Group member (lexigographical order): Anna Toidze, Marc Kesselring, Minghang Li, Willem Fütterer

Project Description

In summer 2024, a number of cancer patients mysteriously disappeared from the University Hospital Basel. They inexplicably turned up a single day later, with few memories of what happened. The only common thread in their story: Everyone believes they had been abducted by aliens. These friendly aliens supposedly administered a special, gut microbiota-modifying treatment to these patients in efforts to cure their disease. Lo and behold, some of these patients do appear to miraculously recover.

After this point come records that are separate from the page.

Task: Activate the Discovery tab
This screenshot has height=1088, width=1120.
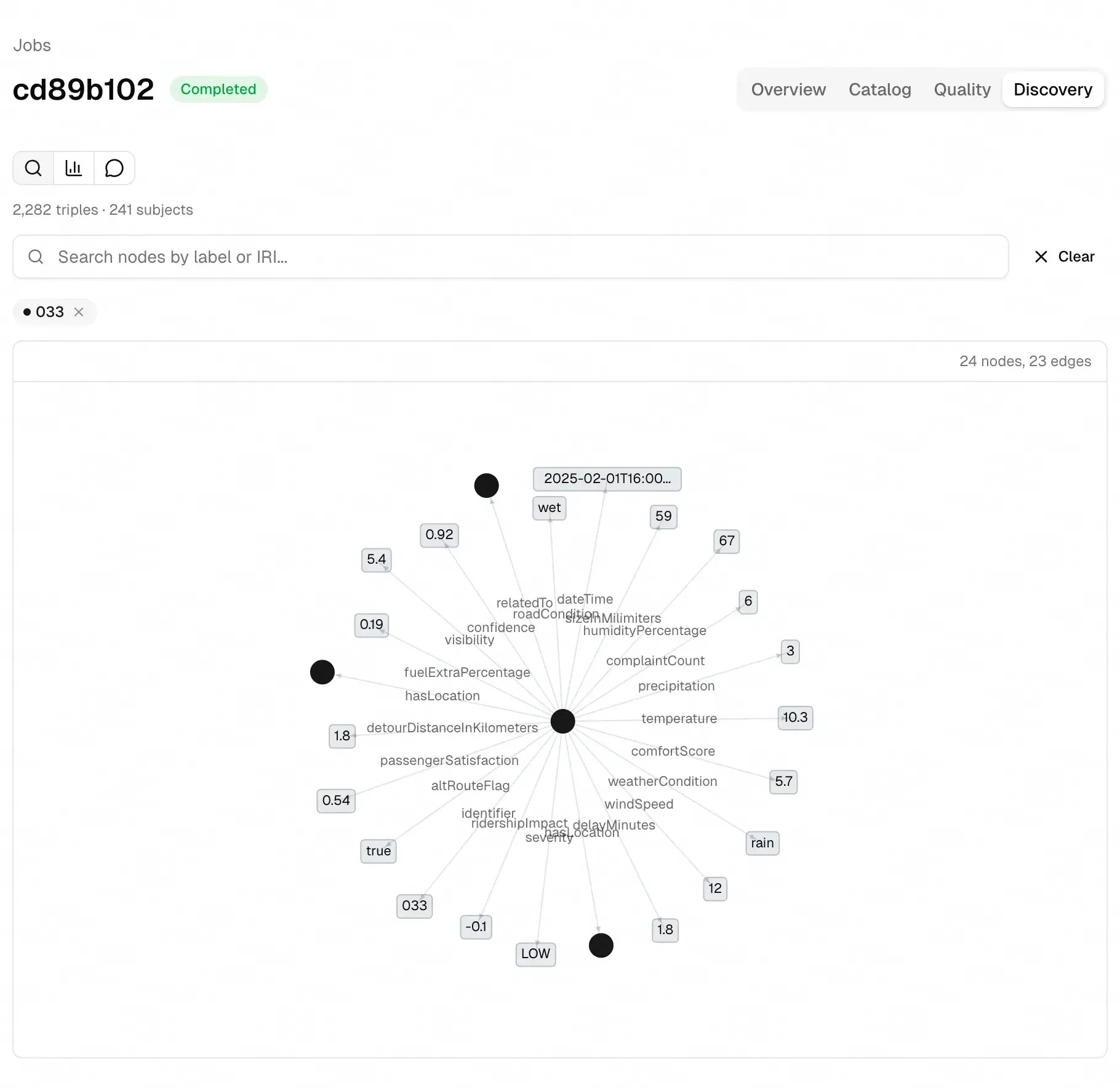Action: tap(1052, 89)

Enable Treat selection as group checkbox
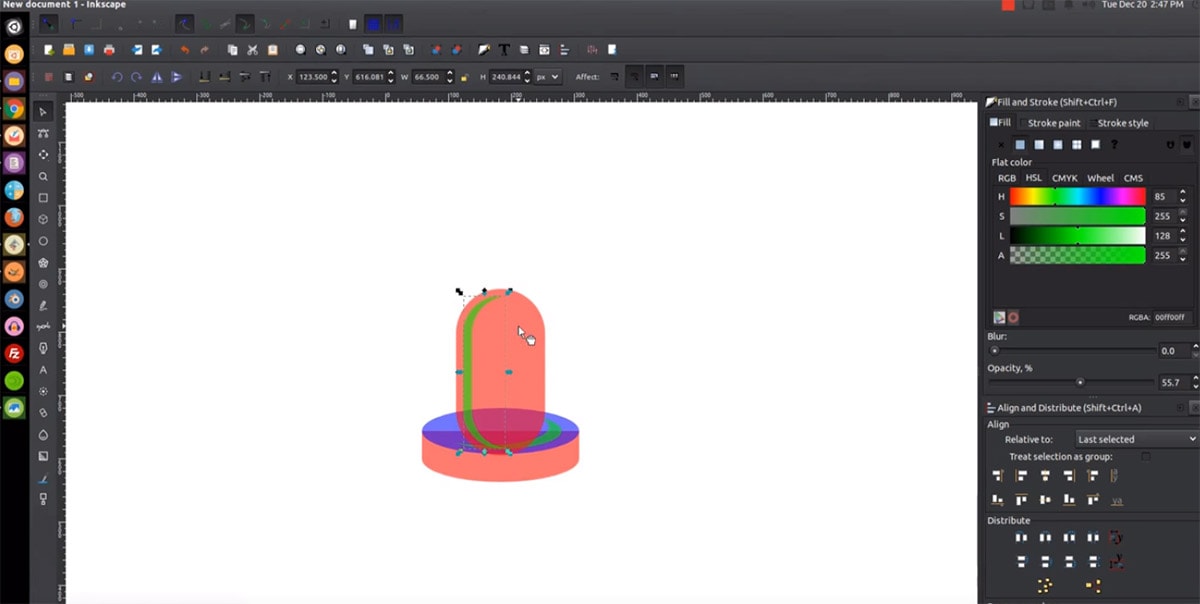1145,457
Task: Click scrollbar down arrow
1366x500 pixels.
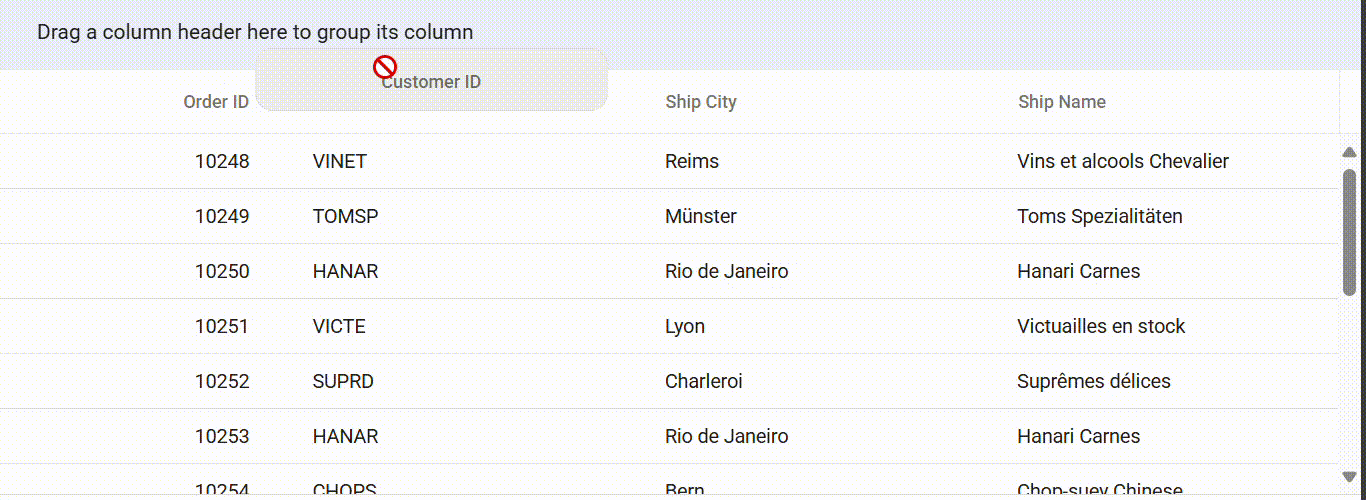Action: point(1349,476)
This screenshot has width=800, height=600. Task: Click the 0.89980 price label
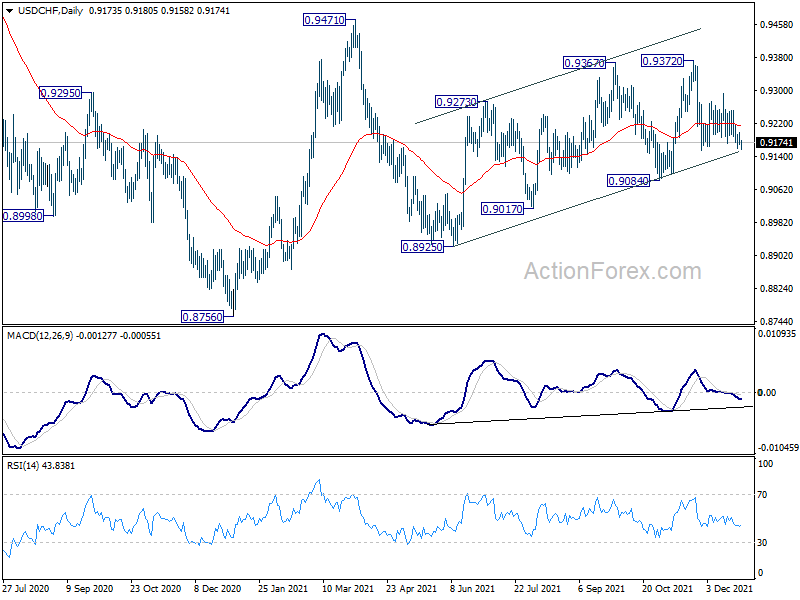click(x=23, y=216)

As a member of the clinical diagnostics team at the University of Zürich Institute of Medical Microbiology, you are tasked with investigating the potential ramifications of these “treatments”. To this end, you are given a dataset containing fecal microbiome sequences (“Sequences”) and a metadata table with additional information on the samples (“Sample metadata”) from these patients. To identify the effects of alien abduction, you should examine the relationship between the fecal microbiome, patient covariates, and recovery times.

The patients and their families await your (positive and negative) results with bated breath. The scientific community is already very interested in learning about your approach.

File Structure

The file structure follows the recommended structure as described in /ref/project_structure_handout.pdf.

.
.
├── README.md
├── data
│   ├── processed [29 processed *.qza and *.qzv files]
│   └── raw
│       └── metadata.tsv
├── docs
├── environment.yml
├── ref
├── results [8 visualizations]
├── scripts
│   ├── 00_EDA.ipynb
│   ├── 01_data_download_and_preprocessing.ipynb
│   └── 02_taxonomy.ipynb
└── src
  • README.md: This file.
  • data: contains all data in the project.
    • raw: contains the original data obtained via downloading from polybox. This folder should not be modified.
    • processed: contains intermediate processed data, like .qzv or .qza files. It's not ignored to avoid re-running analysis pipelines. But ideally the synced files should not be larger than 100MB.
  • docs: contains all documentation and reports.
  • environment.yml: a conda environment file to recreate the environment used in the project.
  • ref: contains all reference materials, including the project description, the project structure handout, and any other relevant information related to the group project.
    • Contents in the reference folder might be copied into README.md for better accessibility.
  • results: contains the final visualizations (.png) and tables (.tsv or .csv files) to put into the report.
  • scripts: contains all scripts used in the project.
    • 00_EDA.ipynb: Jupyter notebook for exploratory data analysis on metadata.
    • 01_data_download_and_preprocessing.ipynb: Jupyter notebook for downloading and preprocessing (denoising, clustering etc) data.
    • 02_taxonomy.ipynb: Jupyter notebook for taxonomy classification via SILVA database.
  • src: a folder with custom-made modules that will be reused in scripts and notebooks.

Tasks

Common Tasks

Each of these tasks should be accompanied by one or more visualizations or tables (as appropriate)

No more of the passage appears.